Improvements and future work

In this section we present possible improvements that could have been done for our project and future work to further build on the project, increase its usability and value.

Dimensionality improvements

We used k-means for clustering our network data which uses euclidean distance. Models using euclidean distance are susceptible to the Curse of Dimensionality. With the 23 features we got after using one-hot encoding for the protocol column in the original dataset we are likely suffering from this high dimensionality. To improve the clustering one could an algorithm that doesn't use euclidean distance (or other distance measures that don't work well for high dimensionality). Another possible solution could be to to use dimensionality reduction and try to retain as much information as possible with fewer features. This could be done using techniques such as PCA or LDA.

Parse packet contents

We didn't parse the packet information other than IP addresses, packet lengths and protocol. To gain further insights one could parse the additional packet contents and look for sensitive items, including usernames, passwords etc.

Graph Analysis

One could continue analyze the graph representation of the data. Examples of this could include looking for comlpex relationships in the graph using GraphFrames motifs.
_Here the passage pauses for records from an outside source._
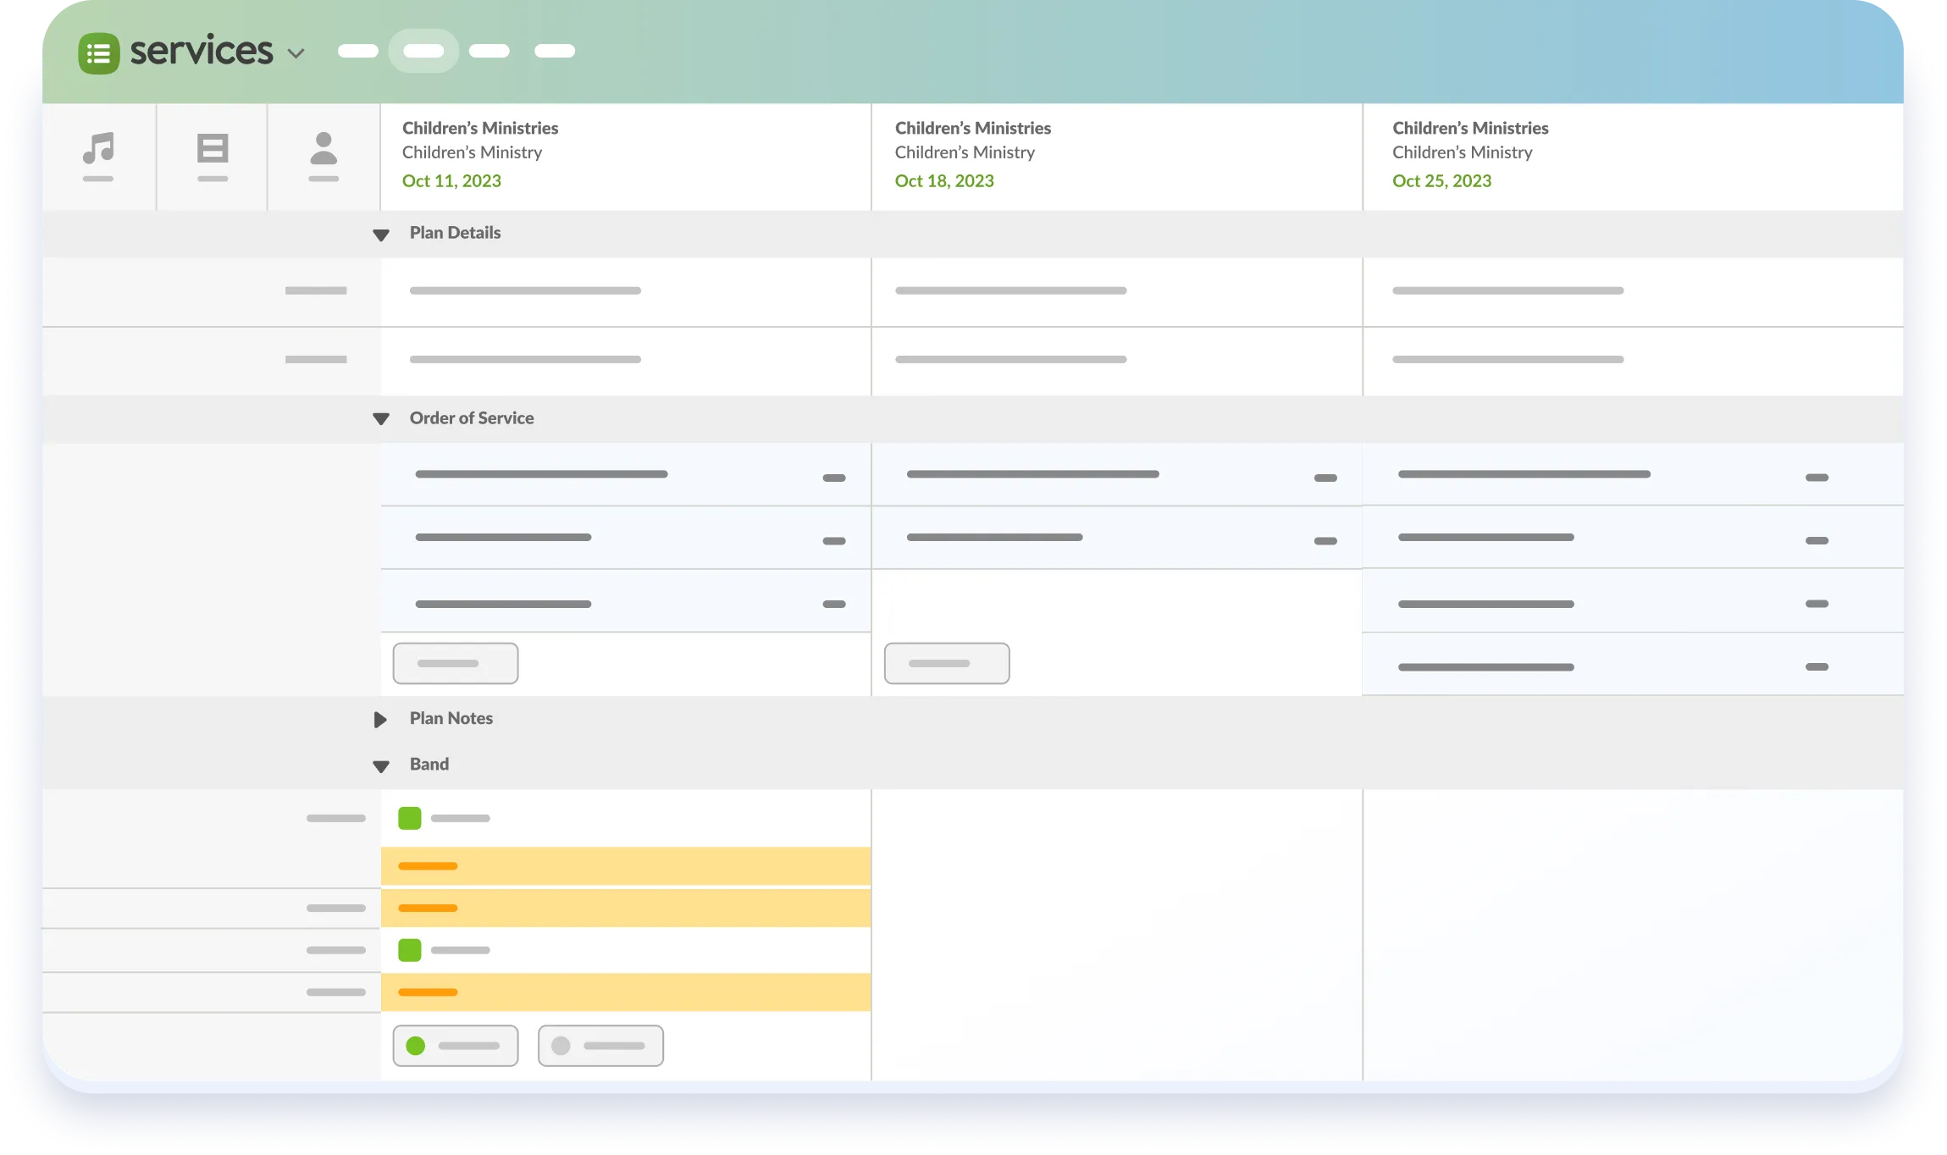Select the music note songs icon

98,155
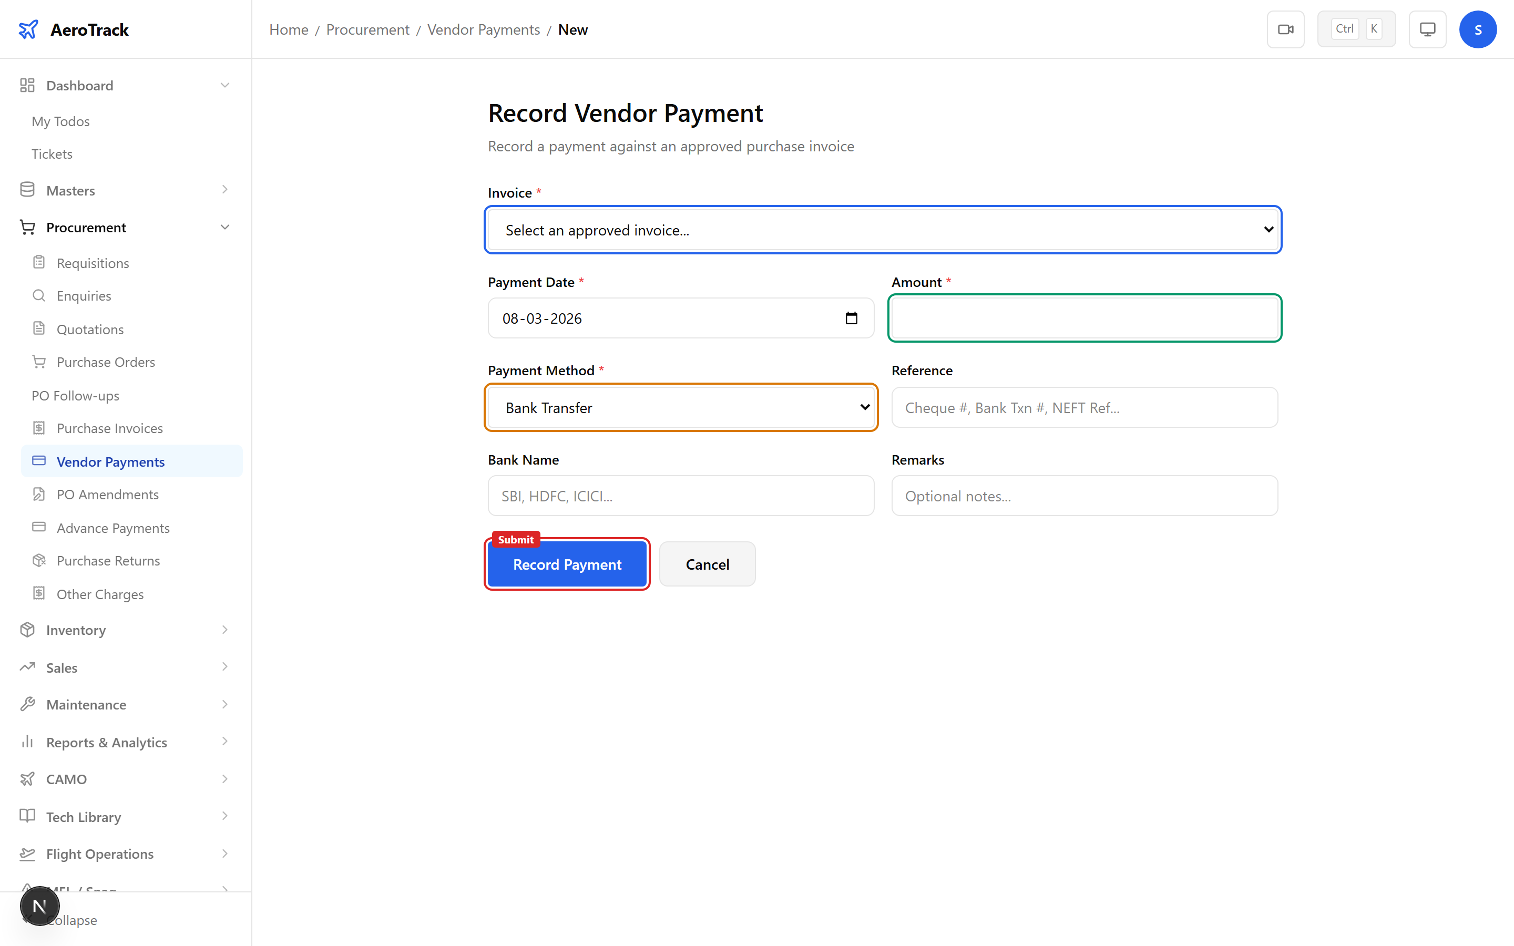Open the monitor display icon top right

(1427, 29)
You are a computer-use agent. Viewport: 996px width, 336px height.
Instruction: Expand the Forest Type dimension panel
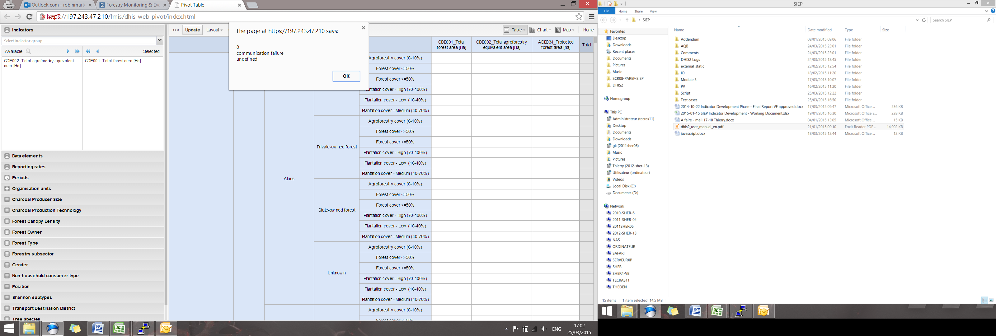25,243

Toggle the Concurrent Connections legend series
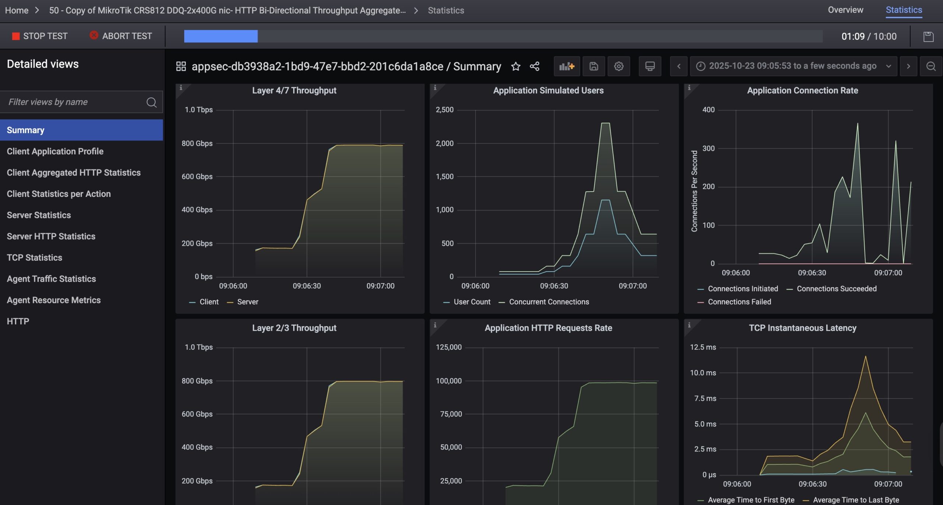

Real time network analysis using Spark streaming

To make the project even more useful in a real environment, one could use Spark Streaming k-means to cluster network traffic in real time and then perform anomaly detection in real time as well. An example approach of this can be seen in the following video: https://www.youtube.com/watch?v=i8\_\_\_3GdxlQ

Additional continuations of this could include giving suggestions for actions to perform when deteching malicious activity.